Text segment
■ ■ ■ ■ ■

Abbreviated History of the Republican Party
The first Republican National Convention occurred in 1855. Those first Republicans shared a devotion to the Constitution which made the last best hope on earth possible. Their cause, as Abraham Lincoln said, was a struggle for maintaining in the world, that form and substance of government, whose leading object is to elevate the condition of men - to lift artificial weights from all shoulders - to clear the paths of laudable pursuit for all - to afford all an unfettered start and a fair chance in the race of life. Dedication to this "great task remaining before us" was the core ideology of the Republican Party then and should be now. The theme of the first Republican administration was Lincoln's struggle to "preserve, protect and defend the Constitution of the United States."
The history of the United States is the story of the Civil War. Apart from that you cannot comprehend the Republican Party then or now. As far back as the George Washington presidency, the overriding issues of the day were those which led inexorably to the Civil War.

■ ■ ■ ■ ■

Source excerpt
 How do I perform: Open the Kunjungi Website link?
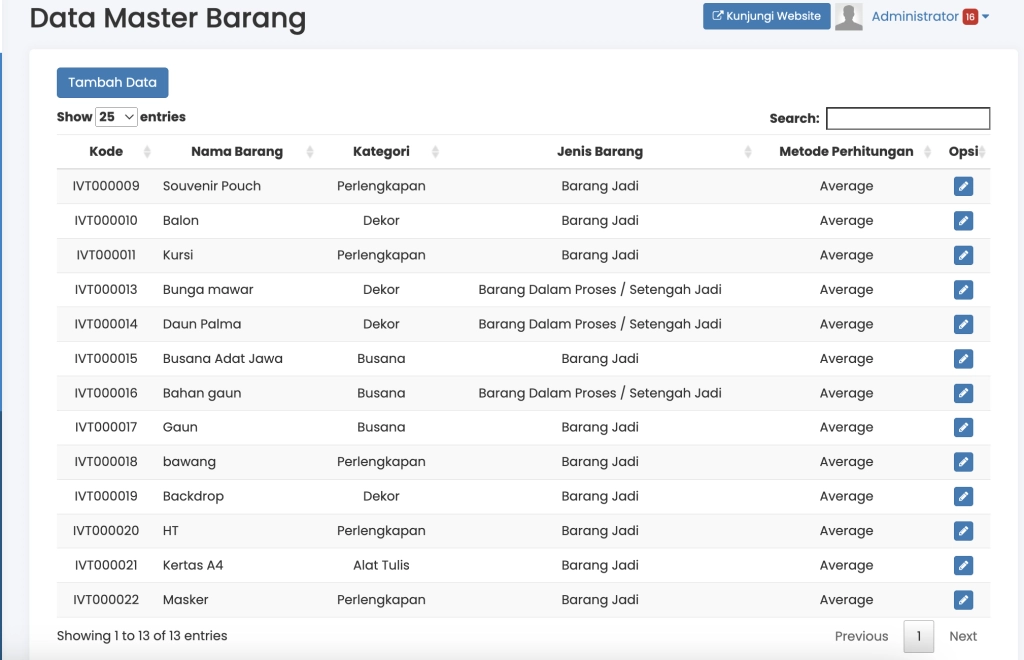click(766, 17)
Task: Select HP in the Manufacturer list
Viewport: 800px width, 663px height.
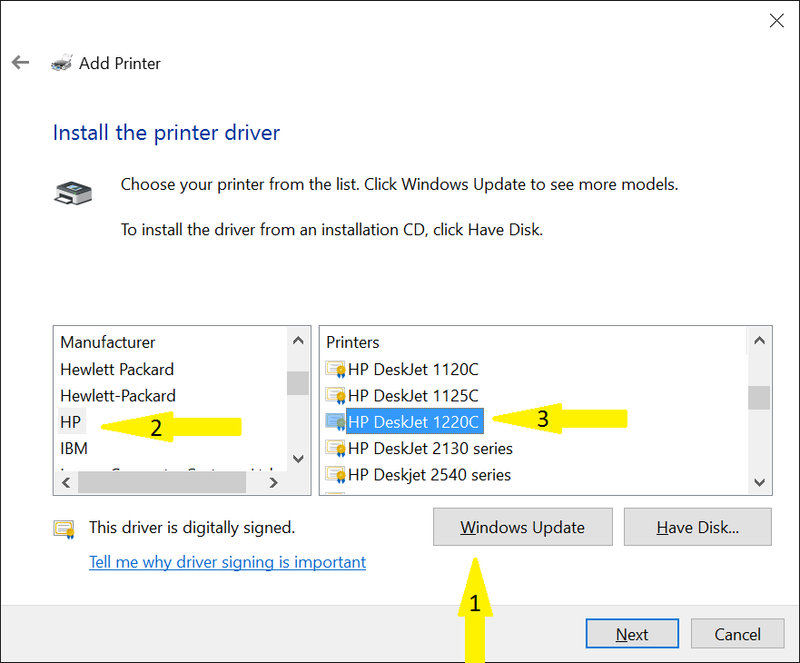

■ ■ ■ ■ ■

Work instructions
Reproduce the passage of the Republican Party history from "The history of" to "to the Civil War.", word for word.

Exercise solution
The history of the United States is the story of the Civil War. Apart from that you cannot comprehend the Republican Party then or now. As far back as the George Washington presidency, the overriding issues of the day were those which led inexorably to the Civil War.